Home » Perspectives » Europe » Europe du Nord » Grande-Bretagne

Les Jeux olympiques et la crise sociale

Par Chris Marsden
7 août 2012

Les Jeux olympiques rassemblent les meilleurs jeunes sportifs, filles et garçons, du monde. Tous ceux qui suivent les différents événements ne peuvent être que touchés par le spectacle impressionnant offert par les athlètes et leurs prouesses physiques. Le caractère apparemment inhumain de leurs performances est en réalité la preuve du contraire – le potentiel immense du genre humain.

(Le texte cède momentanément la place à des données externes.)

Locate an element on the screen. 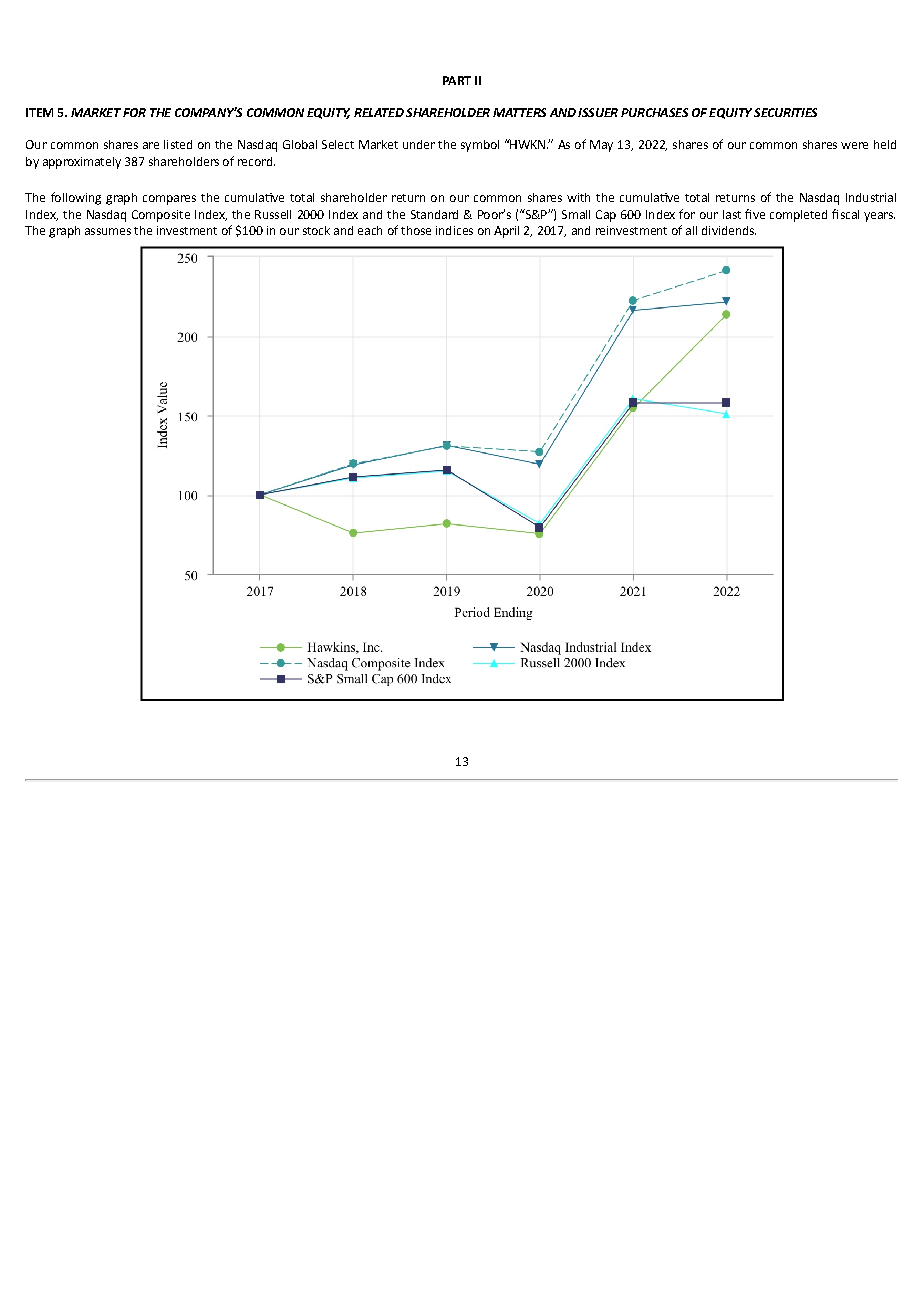 The height and width of the screenshot is (1308, 924). indices is located at coordinates (454, 230).
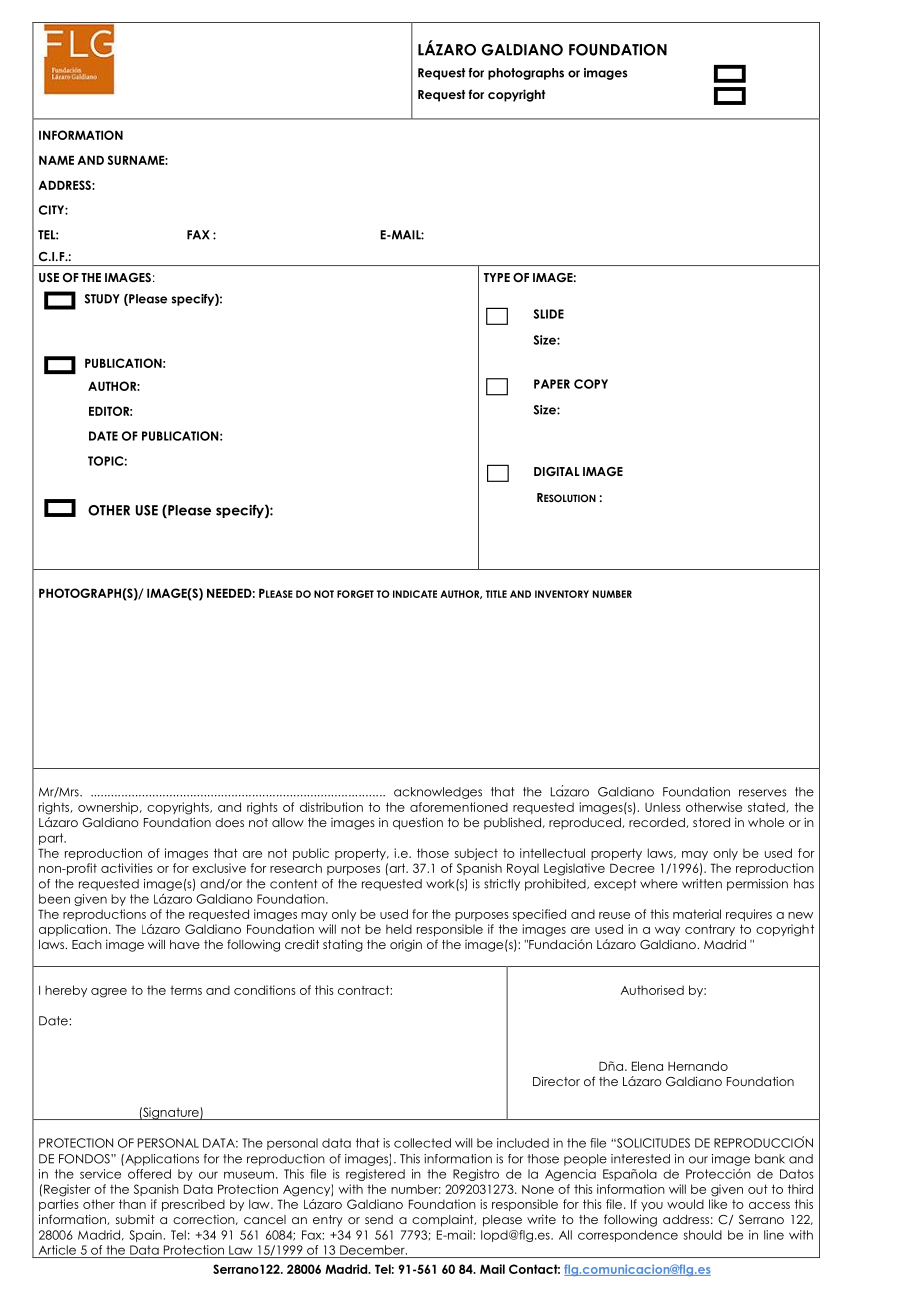 Image resolution: width=924 pixels, height=1308 pixels. Describe the element at coordinates (406, 945) in the screenshot. I see `origin` at that location.
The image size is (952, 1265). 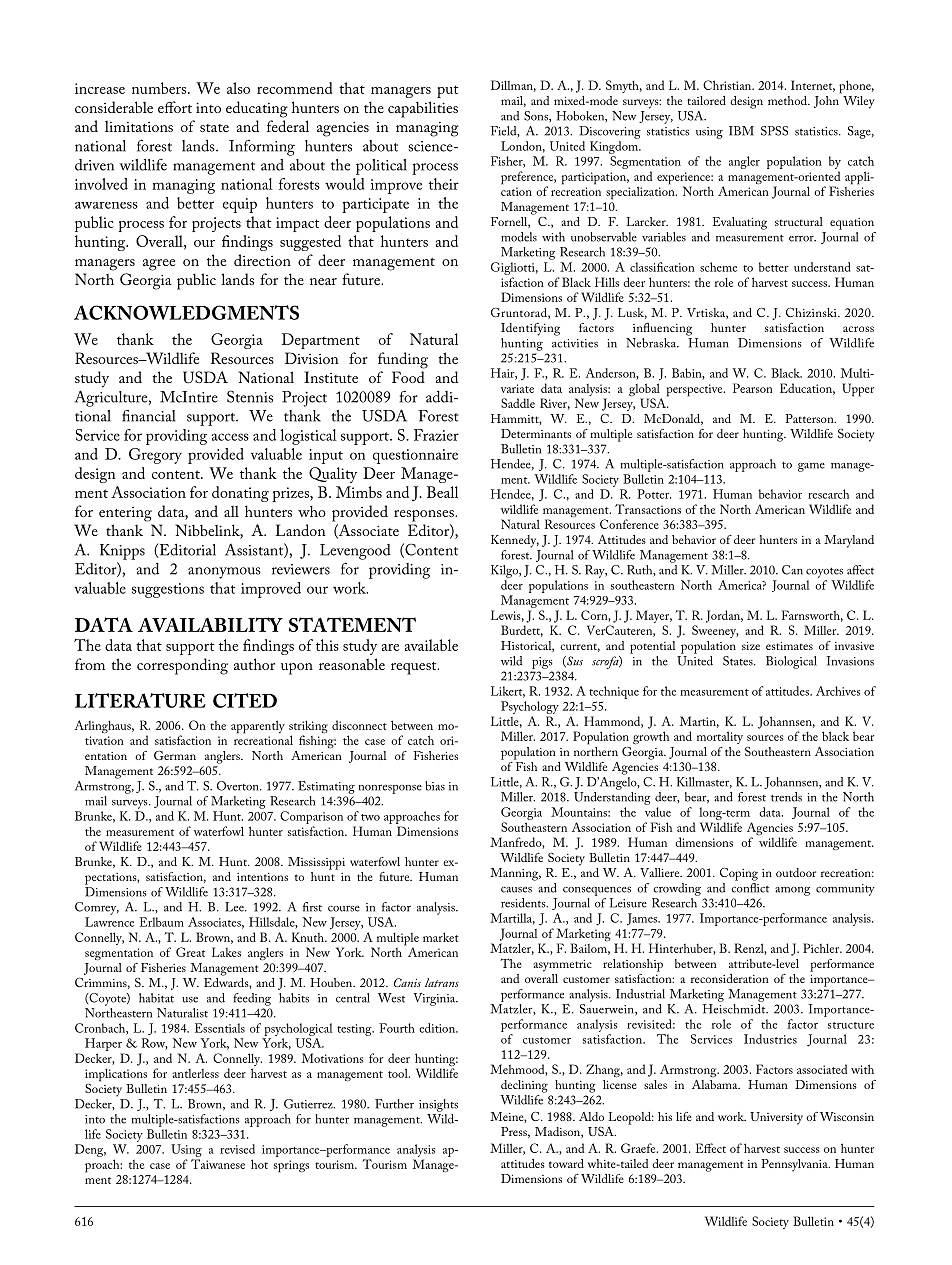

Les grandes manifestations sportives sont inévitablement influencées par facteurs économiques, sociaux et politiques plus généraux, mais l’actuel événement mondial les surpasse toutes. Il n’y a jamais eu d’« âge d’or » des Jeux olympiques et rien ne peut donner raison aux affirmations motivées par l’angélisme que les « idéaux » et « l’esprit » des Jeux ont été trahis.

Il y a plus de cent ans que le baron Pierre de Coubertin a recréé les Jeux. Il ne l’a pas fait par pure conviction que le sport organisé était une source de « force physique et de force morale » individuelle, mais que l’éducation physique préparerait mieux les hommes [français] à combattre et à gagner des guerres.

Depuis lors, les Jeux ont toujours été perçus à travers le prisme du nationalisme et des antagonismes nationaux, l’exemple le plus connu étant la tentative manquée de Hitler d’utiliser les Jeux olympiques de 1936 pour faire la démonstration de la supériorité aryenne. Durant la plus grande partie de la période qui a suivi la Seconde Guerre mondiale, les Jeux ont été le théâtre dans lequel la Guerre froide entre l’impérialisme américain et l’Union soviétique s’était livrée par mandataires interposés – y compris les boycotts de 1980 et de 1984 pour le motif oeil pour oeil, dent pour dent.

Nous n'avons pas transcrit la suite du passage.